- Theresa Muñoz
- 5 June 2008
Citizens’ Theatre, Glasgow, until Sat 7 Jun, then touring
Scottish travelling songs and family secrets are revealed together in Davey Anderson’s play for young adults, which explores the difficulties people have when they are required to tell the truth. On their first day of summer holidays, ten-year-olds Lizzie and Stevie spy a silver-haired old woman with a caravan across the canal. The woman’s unlikely appearance sparks Lizzie’s curiosity, which intensifies when her mother Sheila tells her not to go near the woman. Lizzie tells her first lie when she crosses the canal at the sound of Jeanie’s singing. Other lies are told in succession as a relationship between Lizzie and Jeanie develops, and an old truth is eventually uncovered.

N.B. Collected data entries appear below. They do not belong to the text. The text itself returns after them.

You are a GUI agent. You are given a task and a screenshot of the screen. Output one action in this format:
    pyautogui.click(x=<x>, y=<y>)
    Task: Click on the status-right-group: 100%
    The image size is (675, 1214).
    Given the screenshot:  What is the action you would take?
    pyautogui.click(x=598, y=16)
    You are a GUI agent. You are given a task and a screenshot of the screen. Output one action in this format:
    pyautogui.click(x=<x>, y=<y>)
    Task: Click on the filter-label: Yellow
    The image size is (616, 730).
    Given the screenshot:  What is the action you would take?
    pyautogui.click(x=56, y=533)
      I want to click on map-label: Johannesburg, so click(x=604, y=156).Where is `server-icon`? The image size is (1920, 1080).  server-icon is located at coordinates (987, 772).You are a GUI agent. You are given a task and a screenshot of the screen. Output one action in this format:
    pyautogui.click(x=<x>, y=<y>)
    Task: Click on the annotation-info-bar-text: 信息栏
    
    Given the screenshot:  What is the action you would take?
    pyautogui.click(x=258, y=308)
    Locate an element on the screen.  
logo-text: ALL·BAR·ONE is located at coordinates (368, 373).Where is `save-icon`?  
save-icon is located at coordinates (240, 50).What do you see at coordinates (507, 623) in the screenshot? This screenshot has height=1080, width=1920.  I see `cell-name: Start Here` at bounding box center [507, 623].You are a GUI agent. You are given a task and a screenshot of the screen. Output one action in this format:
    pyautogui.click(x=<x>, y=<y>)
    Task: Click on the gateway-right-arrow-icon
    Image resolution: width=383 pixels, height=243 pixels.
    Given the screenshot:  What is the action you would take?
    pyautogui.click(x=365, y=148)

Narrated at an energetic pace, Liar focuses on the historical tensions between travellers and settled people. With such serious issues, Anderson chooses to challenge rather than merely amuse his young audience. The full Scottish cast is accompanied by an a cappella trio who break into bits of song whenever the tension rises. Anderson skillfully matches the tenor of the music to the intensity of the dialogue. Images of canals, campfires and beaches are also expertly conjured on the blank stage. As Lizzie, Ashley Smith gives a buoyant and sincere performance, whereas Jim Sturgeon as both Stevie and Lizzie’s dad provides the play’s much needed comic relief. The audience remains captivated by the actors’ constant rotation around the blank stage, as if to show all sides of the story. Rarely has a play about dishonesty been so truthful about human behaviour.